The AI engineering field is moving beyond model-centric ML to a product-centric approach that brings foundation models into production. In this two-day, hands-on bootcamp, AI expert Ammar Mohanna distills the essentials of Chip Huyen’s book AI Engineering: Building Applications with Foundation Models. The course follows Chip’s “production first” philosophy: start simple, optimize instructions and context before touching the model, and always tie model behavior to user experience and product value.

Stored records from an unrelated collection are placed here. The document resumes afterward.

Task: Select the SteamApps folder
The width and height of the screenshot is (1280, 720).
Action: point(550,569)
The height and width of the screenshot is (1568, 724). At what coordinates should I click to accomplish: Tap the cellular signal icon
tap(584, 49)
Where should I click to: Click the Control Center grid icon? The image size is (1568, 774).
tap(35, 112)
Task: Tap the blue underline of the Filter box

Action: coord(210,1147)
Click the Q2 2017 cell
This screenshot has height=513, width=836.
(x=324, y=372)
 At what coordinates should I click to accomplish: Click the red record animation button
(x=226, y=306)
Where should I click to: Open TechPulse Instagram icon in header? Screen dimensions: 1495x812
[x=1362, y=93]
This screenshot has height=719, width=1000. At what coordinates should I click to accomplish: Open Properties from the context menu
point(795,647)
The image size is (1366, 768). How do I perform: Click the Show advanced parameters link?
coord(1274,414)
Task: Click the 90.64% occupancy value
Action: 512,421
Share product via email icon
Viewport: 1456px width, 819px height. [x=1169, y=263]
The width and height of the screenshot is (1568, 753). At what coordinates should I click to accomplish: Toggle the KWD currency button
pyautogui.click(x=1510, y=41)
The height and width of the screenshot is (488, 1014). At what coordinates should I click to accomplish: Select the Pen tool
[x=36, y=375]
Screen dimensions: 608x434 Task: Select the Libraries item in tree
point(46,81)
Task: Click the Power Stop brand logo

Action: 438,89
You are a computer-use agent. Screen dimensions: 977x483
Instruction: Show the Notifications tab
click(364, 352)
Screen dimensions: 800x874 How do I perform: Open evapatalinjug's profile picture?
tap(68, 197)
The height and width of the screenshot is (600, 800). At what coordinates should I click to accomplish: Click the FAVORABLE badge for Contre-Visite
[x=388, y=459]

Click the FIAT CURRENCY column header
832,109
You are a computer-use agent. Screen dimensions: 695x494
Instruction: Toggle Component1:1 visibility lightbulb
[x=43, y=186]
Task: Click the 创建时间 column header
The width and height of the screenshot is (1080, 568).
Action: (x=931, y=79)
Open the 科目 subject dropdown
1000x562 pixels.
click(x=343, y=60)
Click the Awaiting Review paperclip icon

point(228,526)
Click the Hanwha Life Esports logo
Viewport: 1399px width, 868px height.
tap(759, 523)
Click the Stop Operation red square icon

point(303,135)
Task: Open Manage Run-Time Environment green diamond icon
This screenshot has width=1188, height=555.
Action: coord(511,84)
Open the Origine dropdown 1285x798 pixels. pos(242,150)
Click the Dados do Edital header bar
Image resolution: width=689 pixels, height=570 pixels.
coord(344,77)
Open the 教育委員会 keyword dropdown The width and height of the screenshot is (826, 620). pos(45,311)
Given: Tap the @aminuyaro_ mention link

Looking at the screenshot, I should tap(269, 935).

Ammar leads you through basic to advanced techniques, with hands-on exercises at every step. You’ll learn the fundamentals of foundation models and their role in modern AI applications; acquire a set of best practices for prompting, RAG, and agents to make systems more reliable; and understand how to integrate evaluation and feedback loops to ensure continuous improvement and trustworthy performance. In a final exercise, you’ll put it all together to prototype an end-to-end foundation model-powered application.

This live event is for you because...

  • You’re an AI/ML engineer, data scientist, or technical product manager who’s eager to bring generative AI systems into real-world production.
  • You want to become an AI engineer who can design, evaluate, and optimize high-quality generative AI products.
  • You work with Python on a daily basis, apply core machine learning concepts, and rely on experimentation to solve problems.

Prerequisites

  • A computer with Python 3 installed, reliable internet access, and the ability to run Jupyter notebooks
  • Python programming experience
  • Familiarity with basic machine learning concepts
  • Prior exposure to large language models (helpful but not required)

Recommended follow-up:

Schedule

The time frames are only estimates and may vary according to how the class is progressing.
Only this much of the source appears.